Precipitation reactions occur when soluble antigens react with antibodies to form visible complexes. The precipitin ring test is a classic example, used to quantify antigen-antibody interactions.

• Zone of Equivalence: The optimal ratio of antigen to antibody where maximal precipitation occurs.

• Applications: Used in diagnostic immunology to detect and quantify specific antigens or antibodies.

Agglutination Reactions

Agglutination involves the clumping of particles, such as cells or latex beads, when antibodies bind to antigens on their surfaces. This reaction is used to measure antibody titers and for blood typing.

• Direct Agglutination: Antigen is naturally present on the cell surface (e.g., blood cells, bacteria).

• Indirect (Passive) Agglutination: Antigen is attached to inert particles like latex beads.

• Antibody Titer: The highest dilution of serum that still produces agglutination, indicating antibody concentration.

Hemagglutination and Neutralization Reactions

Hemagglutination is the clumping of red blood cells, often used to detect viruses that agglutinate RBCs. Neutralization reactions use antibodies to block the harmful effects of toxins or viruses.

• Hemagglutination: Used in blood typing and viral assays.

• Neutralization: Antibodies neutralize toxins or viruses, preventing them from damaging cells.
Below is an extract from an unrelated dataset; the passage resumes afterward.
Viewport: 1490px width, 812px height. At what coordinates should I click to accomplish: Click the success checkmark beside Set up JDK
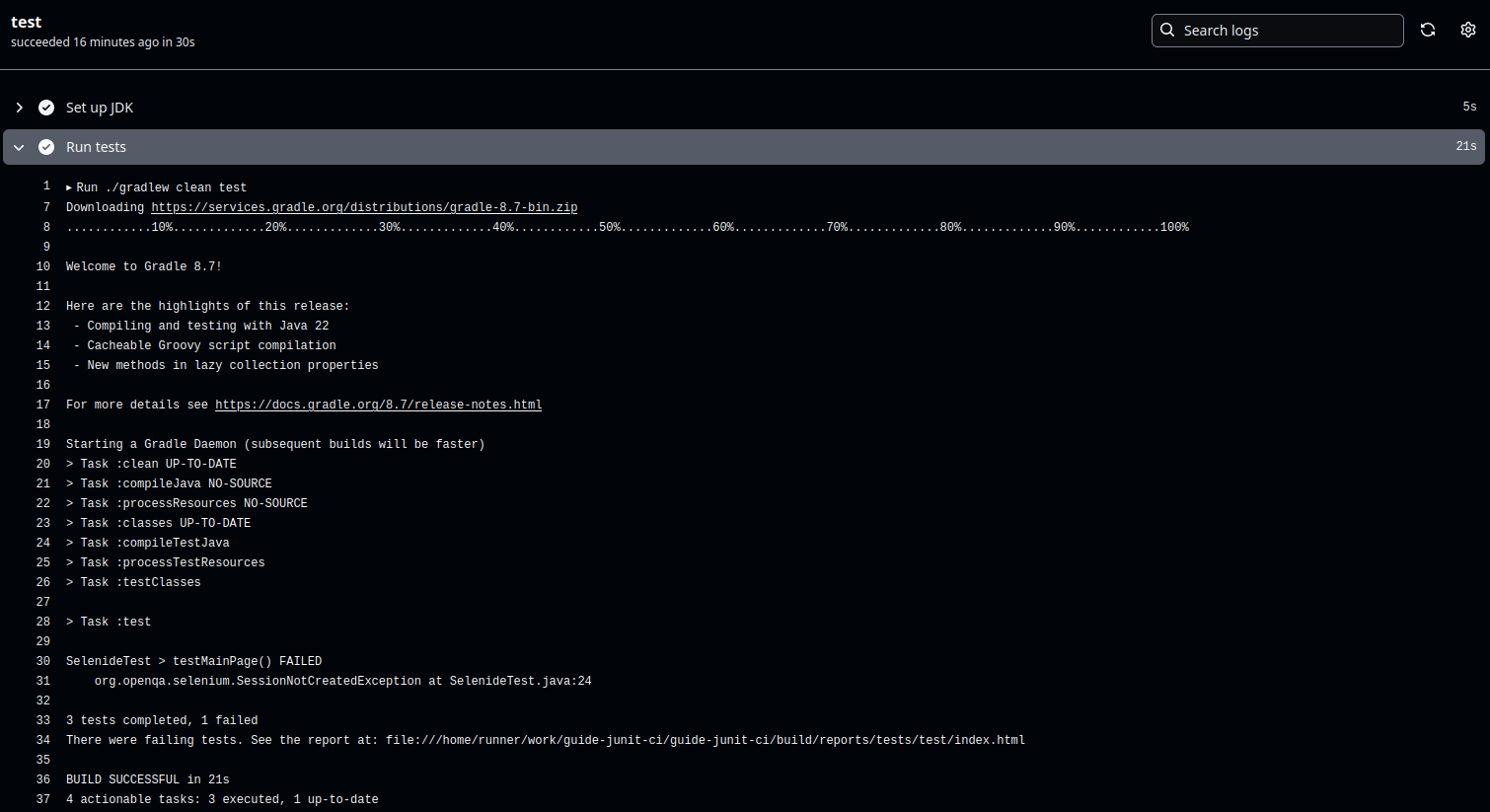[x=46, y=108]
Fluorescent Antibody Techniques

Direct and Indirect Fluorescent Antibody Tests

Fluorescent antibody techniques use antibodies labeled with fluorescent dyes to detect specific antigens or antibodies. These tests are highly sensitive and specific, commonly used in research and diagnostics.

• Direct Test: Labeled antibody binds directly to the antigen on the pathogen.

• Indirect Test: Patient serum is added to a fixed antigen; a secondary fluorescent antibody detects bound patient antibodies.

Enzyme-Linked Immunosorbent Assay (ELISA)

Direct ELISA

Direct ELISA detects the presence of antigens in a sample using enzyme-linked antibodies. A color change indicates a positive reaction, making this test useful for pathogen detection.

1. Antibody is adsorbed to the well.

2. Patient sample is added; antigen binds to the antibody.

3. Enzyme-linked antibody specific for the antigen is added, forming a sandwich.

4. Enzyme substrate is added; a color change indicates a positive result.

Indirect ELISA

Indirect ELISA detects antibodies in a patient’s serum. The test uses an antigen-coated well, patient serum, and an enzyme-linked secondary antibody. A color change indicates the presence of specific antibodies.

1. Antigen is adsorbed to the well.

2. Patient serum is added; specific antibodies bind to the antigen.

3. Enzyme-linked anti-human immunoglobulin is added, binding to the patient antibody.

4. Enzyme substrate is added; a color change indicates a positive result.

Application: Home Pregnancy Test

Home pregnancy tests are a practical application of the sandwich ELISA principle. They detect human chorionic gonadotropin (hCG) in urine using monoclonal antibodies, producing a visible color change if hCG is present.

• Capture Antibody: Immobilized on the test strip to bind hCG.

• Free Antibody: Labeled with a color indicator, binds to hCG and forms a sandwich complex.

• Result: Color change in the test window indicates pregnancy.